Problem description
Repeat the records below exactly as they appear, leaving out any pictures.
Start of Dataset entries
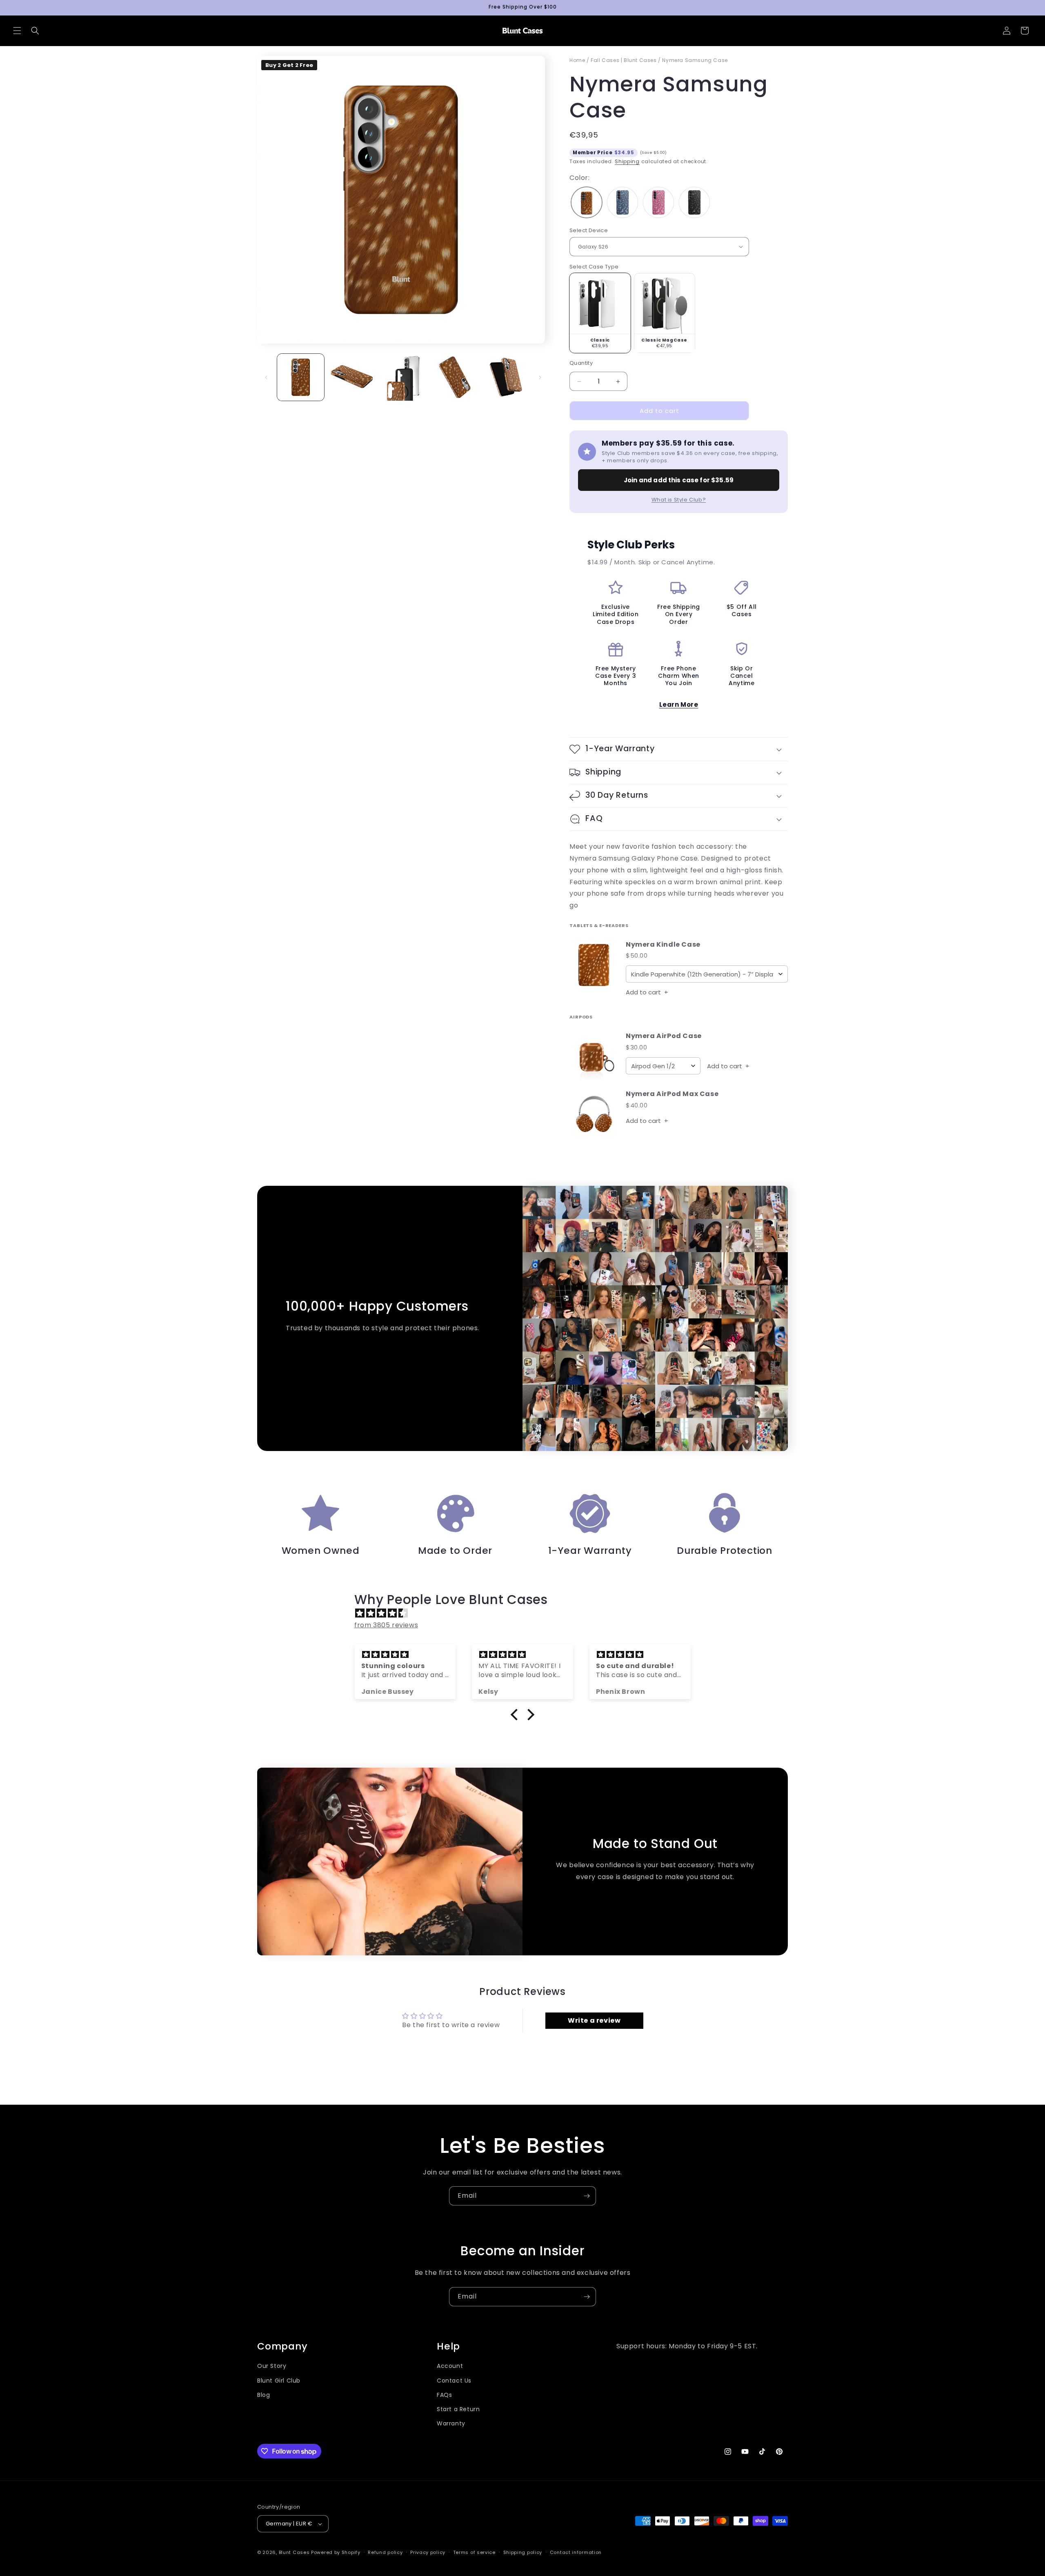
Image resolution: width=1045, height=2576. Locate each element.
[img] (526, 1613)
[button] (17, 31)
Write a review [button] (594, 2020)
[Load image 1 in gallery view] (300, 377)
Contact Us (454, 2380)
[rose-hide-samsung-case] (658, 203)
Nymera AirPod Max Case (672, 1094)
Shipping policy (523, 2552)
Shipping (627, 161)
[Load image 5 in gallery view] (505, 377)
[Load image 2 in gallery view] (351, 377)
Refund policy (385, 2552)
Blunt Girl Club (278, 2380)
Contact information (576, 2552)
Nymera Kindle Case (663, 945)
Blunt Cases (294, 2552)
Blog (263, 2395)
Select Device (588, 230)
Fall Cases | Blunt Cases (623, 60)
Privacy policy (427, 2552)
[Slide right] (540, 377)
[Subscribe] (587, 2195)
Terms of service (474, 2552)
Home (577, 60)
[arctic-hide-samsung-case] (622, 203)
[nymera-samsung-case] (586, 203)
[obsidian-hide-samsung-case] (694, 203)
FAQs (444, 2395)
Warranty (451, 2423)
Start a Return (458, 2409)
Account (450, 2366)
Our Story (271, 2366)
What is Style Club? (678, 500)
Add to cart (647, 992)
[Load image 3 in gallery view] (403, 377)
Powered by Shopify (335, 2552)
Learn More (678, 704)
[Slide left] (266, 377)
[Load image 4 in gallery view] (454, 377)
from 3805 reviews (386, 1625)
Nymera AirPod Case (664, 1036)
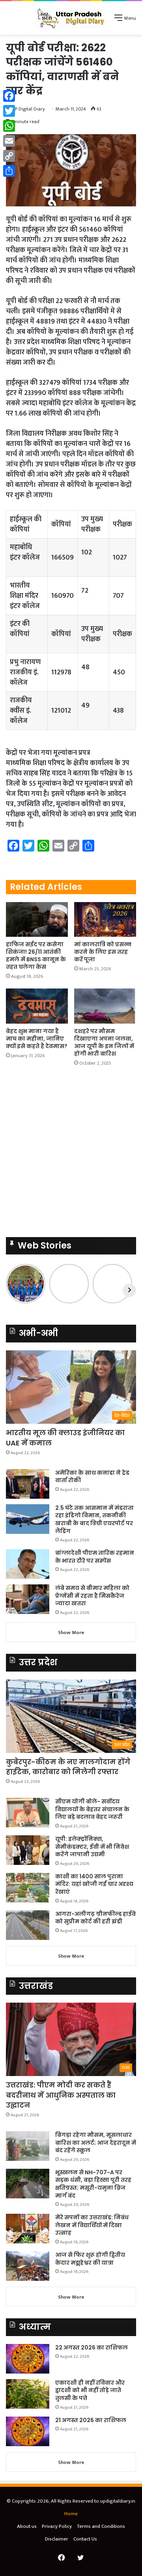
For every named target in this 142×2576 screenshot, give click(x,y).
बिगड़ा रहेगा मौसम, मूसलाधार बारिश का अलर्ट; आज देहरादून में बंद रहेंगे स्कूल (95, 2142)
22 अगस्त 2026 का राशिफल (91, 2347)
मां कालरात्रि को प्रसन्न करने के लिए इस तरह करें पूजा (102, 951)
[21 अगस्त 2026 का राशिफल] (27, 2431)
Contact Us (85, 2539)
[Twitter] (9, 110)
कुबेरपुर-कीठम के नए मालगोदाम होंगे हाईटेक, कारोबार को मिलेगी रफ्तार (68, 1767)
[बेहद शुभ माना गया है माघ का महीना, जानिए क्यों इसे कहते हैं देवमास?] (37, 1006)
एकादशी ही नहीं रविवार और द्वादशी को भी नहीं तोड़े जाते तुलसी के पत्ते (90, 2390)
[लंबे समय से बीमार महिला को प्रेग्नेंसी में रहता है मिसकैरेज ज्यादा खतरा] (27, 1599)
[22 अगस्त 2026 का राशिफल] (27, 2359)
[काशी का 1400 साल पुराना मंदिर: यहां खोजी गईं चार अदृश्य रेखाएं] (27, 1887)
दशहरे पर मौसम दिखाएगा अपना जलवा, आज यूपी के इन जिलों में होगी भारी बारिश (104, 1042)
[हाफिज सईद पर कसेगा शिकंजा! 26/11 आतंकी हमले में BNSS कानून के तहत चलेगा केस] (37, 919)
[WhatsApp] (9, 125)
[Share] (9, 170)
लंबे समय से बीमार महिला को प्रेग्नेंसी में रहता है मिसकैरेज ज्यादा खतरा (92, 1595)
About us (27, 2526)
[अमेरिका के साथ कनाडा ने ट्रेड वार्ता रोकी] (27, 1484)
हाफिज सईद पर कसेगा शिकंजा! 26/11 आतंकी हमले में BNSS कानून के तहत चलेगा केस (36, 955)
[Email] (9, 140)
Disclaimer (56, 2539)
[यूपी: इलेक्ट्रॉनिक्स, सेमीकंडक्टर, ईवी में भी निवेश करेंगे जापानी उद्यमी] (27, 1850)
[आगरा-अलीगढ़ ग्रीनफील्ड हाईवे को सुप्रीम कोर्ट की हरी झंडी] (27, 1925)
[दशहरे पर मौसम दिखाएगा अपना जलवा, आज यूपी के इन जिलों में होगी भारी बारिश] (105, 1006)
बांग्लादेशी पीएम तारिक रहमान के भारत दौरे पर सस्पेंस (94, 1557)
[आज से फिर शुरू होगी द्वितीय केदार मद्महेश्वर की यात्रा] (27, 2266)
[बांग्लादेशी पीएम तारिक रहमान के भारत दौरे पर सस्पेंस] (27, 1564)
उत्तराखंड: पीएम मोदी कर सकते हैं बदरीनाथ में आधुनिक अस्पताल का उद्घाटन (61, 2095)
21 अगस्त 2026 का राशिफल (90, 2420)
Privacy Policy (57, 2526)
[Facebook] (9, 95)
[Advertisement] (71, 110)
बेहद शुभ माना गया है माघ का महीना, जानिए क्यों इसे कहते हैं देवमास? (36, 1038)
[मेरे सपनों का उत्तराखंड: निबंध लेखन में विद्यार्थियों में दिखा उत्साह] (27, 2228)
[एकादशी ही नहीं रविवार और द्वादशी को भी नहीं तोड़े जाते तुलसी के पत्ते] (27, 2394)
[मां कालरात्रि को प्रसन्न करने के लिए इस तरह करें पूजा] (105, 919)
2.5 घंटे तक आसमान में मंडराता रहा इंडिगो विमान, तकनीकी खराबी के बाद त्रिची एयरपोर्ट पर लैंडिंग (94, 1519)
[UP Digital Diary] (71, 18)
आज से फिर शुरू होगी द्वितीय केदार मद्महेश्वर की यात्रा (90, 2259)
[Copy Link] (9, 155)
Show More (71, 1632)
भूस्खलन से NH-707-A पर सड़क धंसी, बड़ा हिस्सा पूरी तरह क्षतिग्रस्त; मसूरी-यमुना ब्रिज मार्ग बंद (93, 2184)
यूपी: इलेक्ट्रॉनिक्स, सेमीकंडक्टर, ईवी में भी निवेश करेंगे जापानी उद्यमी (92, 1846)
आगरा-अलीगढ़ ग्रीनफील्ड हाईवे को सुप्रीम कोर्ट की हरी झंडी (95, 1918)
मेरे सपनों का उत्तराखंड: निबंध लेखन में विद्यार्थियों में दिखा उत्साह (92, 2225)
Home (71, 2513)
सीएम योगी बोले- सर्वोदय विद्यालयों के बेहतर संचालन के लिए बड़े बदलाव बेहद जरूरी (92, 1809)
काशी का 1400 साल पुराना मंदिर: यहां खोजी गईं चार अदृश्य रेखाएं (94, 1884)
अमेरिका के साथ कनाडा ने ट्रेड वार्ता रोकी (92, 1477)
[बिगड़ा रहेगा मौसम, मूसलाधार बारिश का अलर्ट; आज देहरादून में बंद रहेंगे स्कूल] (27, 2146)
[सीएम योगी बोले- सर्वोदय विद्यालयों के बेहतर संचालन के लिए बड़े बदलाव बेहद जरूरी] (27, 1812)
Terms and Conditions (101, 2526)
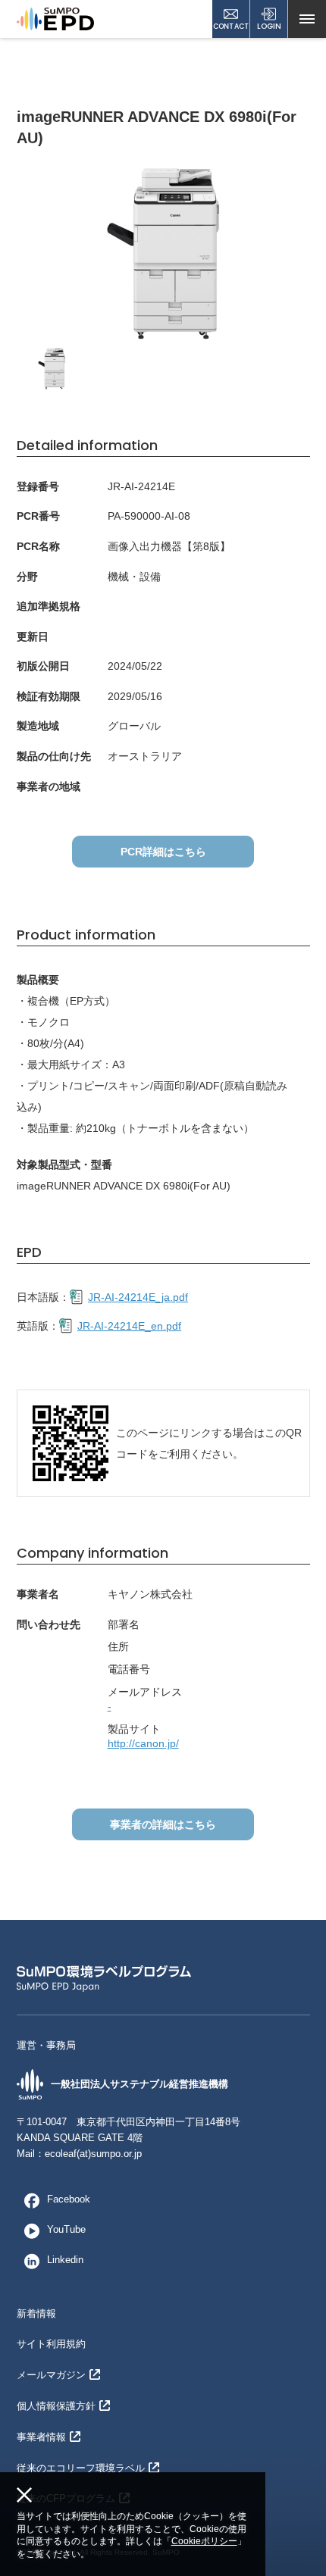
End of Dataset entries
Task answer
Image resolution: width=1045, height=2576. Locate each element.
[img] (526, 1613)
[button] (17, 31)
Write a review [button] (594, 2020)
[Load image 1 in gallery view] (300, 377)
Contact Us (454, 2380)
[rose-hide-samsung-case] (658, 203)
Nymera AirPod Max Case (672, 1094)
Shipping policy (523, 2552)
Shipping (627, 161)
[Load image 5 in gallery view] (505, 377)
[Load image 2 in gallery view] (351, 377)
Refund policy (385, 2552)
Blunt Girl Club (278, 2380)
Contact information (576, 2552)
Nymera Kindle Case (663, 945)
Blunt Cases (294, 2552)
Blog (263, 2395)
Select Device (588, 230)
Fall Cases | Blunt Cases (623, 60)
Privacy policy (427, 2552)
[Slide right] (540, 377)
[Subscribe] (587, 2195)
Terms of service (474, 2552)
Home (577, 60)
[arctic-hide-samsung-case] (622, 203)
[nymera-samsung-case] (586, 203)
[obsidian-hide-samsung-case] (694, 203)
FAQs (444, 2395)
Warranty (451, 2423)
Start a Return (458, 2409)
Account (450, 2366)
Our Story (271, 2366)
What is Style Club? (678, 500)
Add to cart (647, 992)
[Load image 3 in gallery view] (403, 377)
Powered by Shopify (335, 2552)
Learn More (678, 704)
[Slide left] (266, 377)
[Load image 4 in gallery view] (454, 377)
from 3805 reviews (386, 1625)
Nymera AirPod Case (664, 1036)
For every named target in this 142×2576 screenshot, give click(x,y).
बिगड़ा रहेगा मौसम, मूसलाधार बारिश का अलर्ट; आज देहरादून में बंद रहेंगे स्कूल (95, 2142)
22 अगस्त 2026 का राशिफल (91, 2347)
मां कालरात्रि को प्रसन्न करने के लिए इस तरह करें पूजा (102, 951)
[21 अगस्त 2026 का राशिफल] (27, 2431)
Contact Us (85, 2539)
[Twitter] (9, 110)
कुबेरपुर-कीठम के नए मालगोदाम होंगे हाईटेक, कारोबार को मिलेगी रफ्तार (68, 1767)
[बेहद शुभ माना गया है माघ का महीना, जानिए क्यों इसे कहते हैं देवमास?] (37, 1006)
एकादशी ही नहीं रविवार और द्वादशी को भी नहीं तोड़े जाते तुलसी के पत्ते (90, 2390)
[लंबे समय से बीमार महिला को प्रेग्नेंसी में रहता है मिसकैरेज ज्यादा खतरा] (27, 1599)
[22 अगस्त 2026 का राशिफल] (27, 2359)
[काशी का 1400 साल पुराना मंदिर: यहां खोजी गईं चार अदृश्य रेखाएं] (27, 1887)
दशहरे पर मौसम दिखाएगा अपना जलवा, आज यूपी के इन जिलों में होगी भारी बारिश (104, 1042)
[हाफिज सईद पर कसेगा शिकंजा! 26/11 आतंकी हमले में BNSS कानून के तहत चलेगा केस] (37, 919)
[WhatsApp] (9, 125)
[Share] (9, 170)
लंबे समय से बीमार महिला को प्रेग्नेंसी में रहता है मिसकैरेज ज्यादा खतरा (92, 1595)
About us (27, 2526)
[अमेरिका के साथ कनाडा ने ट्रेड वार्ता रोकी] (27, 1484)
हाफिज सईद पर कसेगा शिकंजा! 26/11 आतंकी हमले में BNSS कानून के तहत चलेगा केस (36, 955)
[Email] (9, 140)
Disclaimer (56, 2539)
[यूपी: इलेक्ट्रॉनिक्स, सेमीकंडक्टर, ईवी में भी निवेश करेंगे जापानी उद्यमी] (27, 1850)
[आगरा-अलीगढ़ ग्रीनफील्ड हाईवे को सुप्रीम कोर्ट की हरी झंडी] (27, 1925)
[दशहरे पर मौसम दिखाएगा अपना जलवा, आज यूपी के इन जिलों में होगी भारी बारिश] (105, 1006)
बांग्लादेशी पीएम तारिक रहमान के भारत दौरे पर सस्पेंस (94, 1557)
[आज से फिर शुरू होगी द्वितीय केदार मद्महेश्वर की यात्रा] (27, 2266)
[बांग्लादेशी पीएम तारिक रहमान के भारत दौरे पर सस्पेंस] (27, 1564)
उत्तराखंड: पीएम मोदी कर सकते हैं बदरीनाथ में आधुनिक अस्पताल का उद्घाटन (61, 2095)
21 अगस्त 2026 का राशिफल (90, 2420)
Privacy Policy (57, 2526)
[Facebook] (9, 95)
[Advertisement] (71, 110)
बेहद शुभ माना गया है माघ का महीना, जानिए क्यों इसे कहते हैं देवमास? (36, 1038)
[मेरे सपनों का उत्तराखंड: निबंध लेखन में विद्यार्थियों में दिखा उत्साह] (27, 2228)
[एकादशी ही नहीं रविवार और द्वादशी को भी नहीं तोड़े जाते तुलसी के पत्ते] (27, 2394)
[मां कालरात्रि को प्रसन्न करने के लिए इस तरह करें पूजा] (105, 919)
2.5 घंटे तक आसमान में मंडराता रहा इंडिगो विमान, तकनीकी खराबी के बाद त्रिची एयरपोर्ट पर लैंडिंग (94, 1519)
[UP Digital Diary] (71, 18)
आज से फिर शुरू होगी द्वितीय केदार मद्महेश्वर की यात्रा (90, 2259)
[Copy Link] (9, 155)
Show More (71, 1632)
भूस्खलन से NH-707-A पर सड़क धंसी, बड़ा हिस्सा पूरी तरह क्षतिग्रस्त; मसूरी-यमुना ब्रिज मार्ग बंद (93, 2184)
यूपी: इलेक्ट्रॉनिक्स, सेमीकंडक्टर, ईवी में भी निवेश करेंगे जापानी उद्यमी (92, 1846)
आगरा-अलीगढ़ ग्रीनफील्ड हाईवे को सुप्रीम कोर्ट की हरी झंडी (95, 1918)
मेरे सपनों का उत्तराखंड: निबंध लेखन में विद्यार्थियों में दिखा उत्साह (92, 2225)
Home (71, 2513)
सीएम योगी बोले- सर्वोदय विद्यालयों के बेहतर संचालन के लिए बड़े बदलाव बेहद जरूरी (92, 1809)
काशी का 1400 साल पुराना मंदिर: यहां खोजी गईं चार अदृश्य रेखाएं (94, 1884)
अमेरिका के साथ कनाडा ने ट्रेड वार्ता रोकी (92, 1477)
[बिगड़ा रहेगा मौसम, मूसलाधार बारिश का अलर्ट; आज देहरादून में बंद रहेंगे स्कूल] (27, 2146)
[सीएम योगी बोले- सर्वोदय विद्यालयों के बेहतर संचालन के लिए बड़े बदलाव बेहद जरूरी] (27, 1812)
Terms and Conditions (101, 2526)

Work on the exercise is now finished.